The adduction moment is often used to indirectly assess knee joint loading during walking in knee OA patients or to assess risk for knee OA (e.g., Refs.3, 12, 37, 38). In agreement with previous studies,22 it was not expected that the overall contact force would change with the insole (given that, e.g., subjects had the same mass, walked at the same velocity) but the insole was able to alter the location of the knee joint contact force. Laterally wedged insoles may reduce the peak adduction moment during stance without altering the total knee joint contact force. Although we did not model separate medial and lateral tibiofemoral contact, the lateral shift in the location of the net joint contact force that we found would be associated with some of the net load being transferred from the medial side to the lateral side of the knee. Lateral wedges may therefore be beneficial for reducing medial tibiofemoral loading during walking. Data from instrumented joint replacements have indicated that changes in the medial tibiofemoral contact force are not always reflected by changes in the adduction moment.23 In agreement with Walter et al.,23 we suggest that clinical gait analyses of osteoarthritic gait should consider a variety of variables when assessing knee joint loading, rather than focusing on only the adduction moment. Model-based predictions of joint contact force characteristics can be useful complimentary variables for this purpose.

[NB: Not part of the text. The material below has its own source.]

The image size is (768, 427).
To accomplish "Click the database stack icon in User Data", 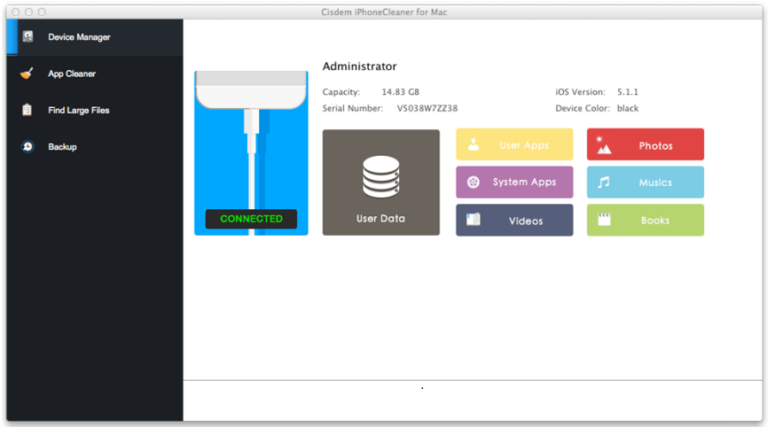I will pyautogui.click(x=380, y=178).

An 8° laterally wedged insole was effective in decreasing the medial displacement of the COP of the contact force on the tibial plateau across the stance phase of walking in groups of both lean and Obese women. The results of this study indicate the effects of a prophylactic wedged insole for reducing a portion of the load born by the medial compartment in Obese women who are at risk for knee OA development. The benefits of laterally wedged insoles have been shown in knee OA populations but they may also be effective for preventing or delaying disease development when used over thousands of strides each day in high-risk individuals. A specific goal in Obese populations is to reduce the overall risk of knee OA by encouraging weight loss. This may be accomplished via the most popular form of exercise available (walking) while shifting a portion of the load away from the medial compartment of the knee joint and potentially limiting the development of knee pain due to cartilage damage. Future longitudinal research studies are needed to determine if wedged insoles can delay disease onset in Obese women.
This research was supported by a student Grant-in-Aid from the American Society of Biomechanics.